Confidence Intervals for the Mean

This section explains the need for confidence intervals and why a confidence interval is not the probability the interval contains the parameter. Then, it discusses how to compute a confidence interval on the mean when sigma is unknown and needs to be estimated. It also explains when to use t-distribution or a normal distribution. Next, it covers the difference between the shape of the t distribution and the normal distribution and how this difference is affected by degrees of freedom. Finally, it explains the procedure to compute a confidence interval on the difference between means.

Confidence Interval on the Mean

Answers


  1. Because you know the standard deviation of the population, you can use the normal distribution.

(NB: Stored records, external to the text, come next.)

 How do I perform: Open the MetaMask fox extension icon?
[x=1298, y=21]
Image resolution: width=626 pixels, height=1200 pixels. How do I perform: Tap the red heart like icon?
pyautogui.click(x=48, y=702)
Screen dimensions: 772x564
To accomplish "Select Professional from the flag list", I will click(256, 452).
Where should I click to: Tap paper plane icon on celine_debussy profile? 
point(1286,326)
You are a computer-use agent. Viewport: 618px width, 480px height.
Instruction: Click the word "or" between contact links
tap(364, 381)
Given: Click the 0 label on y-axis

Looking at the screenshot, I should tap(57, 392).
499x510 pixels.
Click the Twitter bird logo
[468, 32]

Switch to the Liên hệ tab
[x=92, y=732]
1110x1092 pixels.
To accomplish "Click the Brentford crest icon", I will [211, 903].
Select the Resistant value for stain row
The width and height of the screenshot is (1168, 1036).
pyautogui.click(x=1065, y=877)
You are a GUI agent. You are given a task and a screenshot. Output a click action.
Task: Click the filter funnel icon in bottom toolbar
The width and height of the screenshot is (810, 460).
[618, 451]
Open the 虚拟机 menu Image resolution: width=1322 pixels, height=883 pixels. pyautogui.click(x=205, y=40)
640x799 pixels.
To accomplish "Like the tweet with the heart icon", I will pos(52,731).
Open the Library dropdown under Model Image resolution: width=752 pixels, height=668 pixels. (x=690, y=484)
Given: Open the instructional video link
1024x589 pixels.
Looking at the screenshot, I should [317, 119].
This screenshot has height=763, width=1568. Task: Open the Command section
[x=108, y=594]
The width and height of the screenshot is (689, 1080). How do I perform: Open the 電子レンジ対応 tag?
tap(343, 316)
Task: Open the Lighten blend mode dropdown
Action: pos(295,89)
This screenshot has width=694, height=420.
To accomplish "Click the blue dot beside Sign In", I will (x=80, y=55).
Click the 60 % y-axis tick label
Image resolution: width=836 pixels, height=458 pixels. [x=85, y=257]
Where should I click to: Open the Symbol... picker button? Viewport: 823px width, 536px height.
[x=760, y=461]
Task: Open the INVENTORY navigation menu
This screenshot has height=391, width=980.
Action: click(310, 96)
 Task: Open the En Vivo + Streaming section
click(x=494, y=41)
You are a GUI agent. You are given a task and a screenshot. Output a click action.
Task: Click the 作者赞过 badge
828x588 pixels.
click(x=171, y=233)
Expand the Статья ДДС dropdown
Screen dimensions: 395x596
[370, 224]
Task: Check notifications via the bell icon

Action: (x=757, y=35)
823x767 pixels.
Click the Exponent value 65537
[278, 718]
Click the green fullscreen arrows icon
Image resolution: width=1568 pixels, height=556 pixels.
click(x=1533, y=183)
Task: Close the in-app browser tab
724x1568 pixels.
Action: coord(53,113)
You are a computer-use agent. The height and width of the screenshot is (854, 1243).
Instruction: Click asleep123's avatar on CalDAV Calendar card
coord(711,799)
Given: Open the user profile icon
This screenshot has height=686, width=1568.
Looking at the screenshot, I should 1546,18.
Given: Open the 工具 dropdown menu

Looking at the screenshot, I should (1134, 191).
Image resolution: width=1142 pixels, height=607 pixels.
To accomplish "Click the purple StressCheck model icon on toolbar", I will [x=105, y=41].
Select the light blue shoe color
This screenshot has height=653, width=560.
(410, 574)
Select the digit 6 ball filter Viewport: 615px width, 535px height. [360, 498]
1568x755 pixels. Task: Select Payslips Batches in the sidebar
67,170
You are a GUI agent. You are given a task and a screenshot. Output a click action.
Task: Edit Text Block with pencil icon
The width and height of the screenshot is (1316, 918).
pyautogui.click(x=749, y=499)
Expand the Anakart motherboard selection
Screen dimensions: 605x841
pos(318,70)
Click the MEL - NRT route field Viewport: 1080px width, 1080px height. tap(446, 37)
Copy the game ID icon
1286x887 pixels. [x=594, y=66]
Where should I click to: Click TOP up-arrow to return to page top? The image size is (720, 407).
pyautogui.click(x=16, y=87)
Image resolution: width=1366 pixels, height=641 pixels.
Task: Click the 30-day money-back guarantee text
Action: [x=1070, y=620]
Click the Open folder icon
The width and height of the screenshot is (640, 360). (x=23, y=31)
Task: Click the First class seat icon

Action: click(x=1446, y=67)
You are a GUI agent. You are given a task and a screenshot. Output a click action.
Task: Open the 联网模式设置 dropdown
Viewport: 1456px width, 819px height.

If you use the normal distribution calculator, you will find that 90% of the area is within 1.65 standard deviations of the mean.

  2. You have to estimate the standard deviation of the population, so you need to use the t distribution. Because your sample size is 11, your degrees of freedom are 11 - 1 = 10. Looking at the t distribution table, you can see that 95% of the distribution falls within 2.23 standard deviations of the mean.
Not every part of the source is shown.